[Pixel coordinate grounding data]

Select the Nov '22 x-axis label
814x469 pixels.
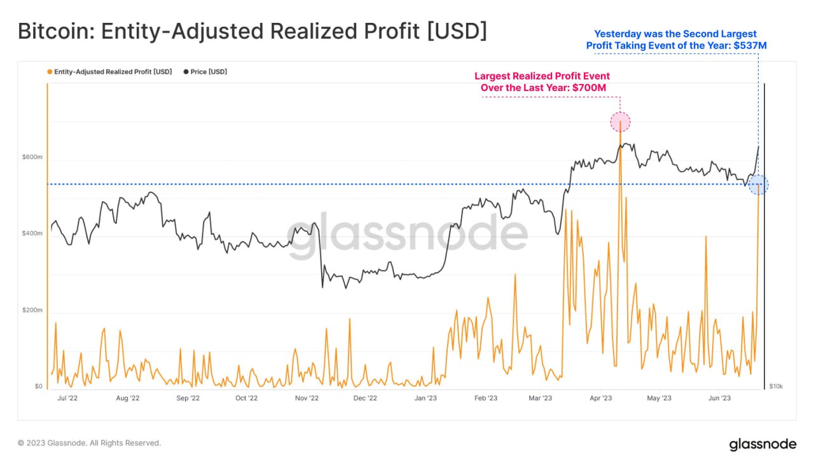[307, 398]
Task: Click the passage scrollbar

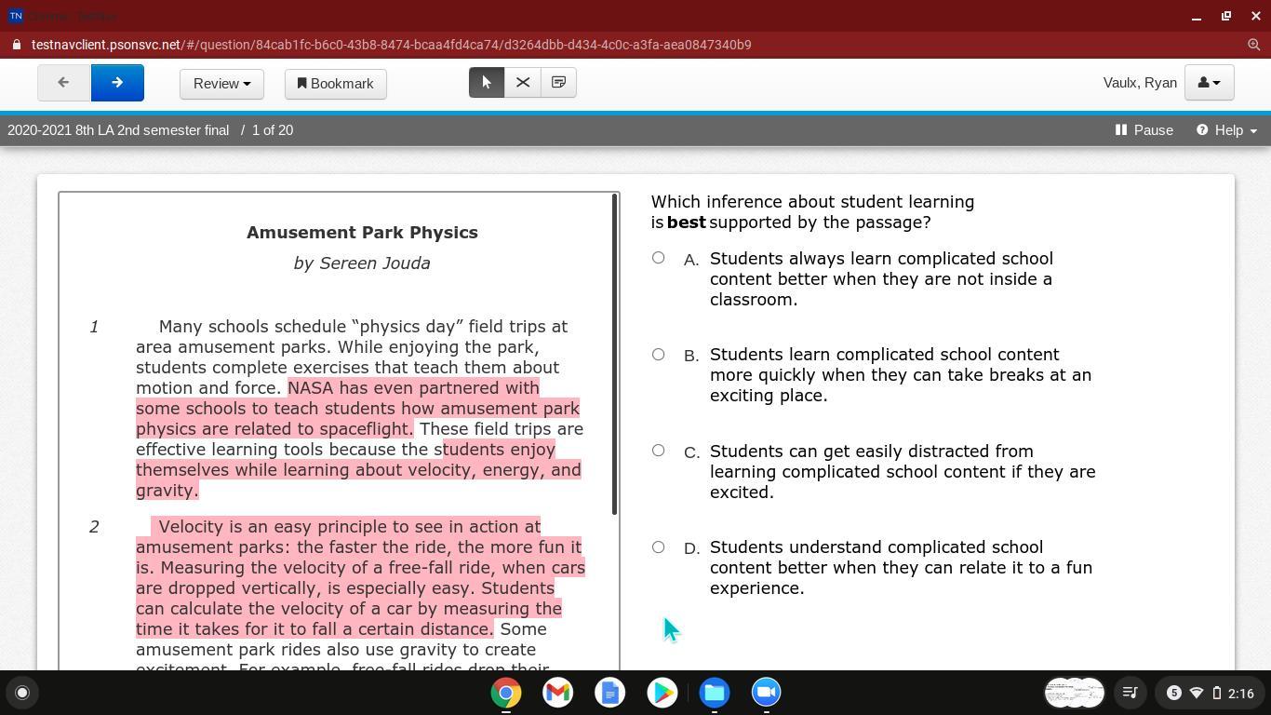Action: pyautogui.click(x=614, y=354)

PROMPT
Each entry is to be returned precisely as it appears, but the pictures are to be dropped.

EXERCISE OUTPUT
Select the Nov '22 x-axis label
814x469 pixels.
[307, 398]
Task: Click the passage scrollbar

Action: pyautogui.click(x=614, y=354)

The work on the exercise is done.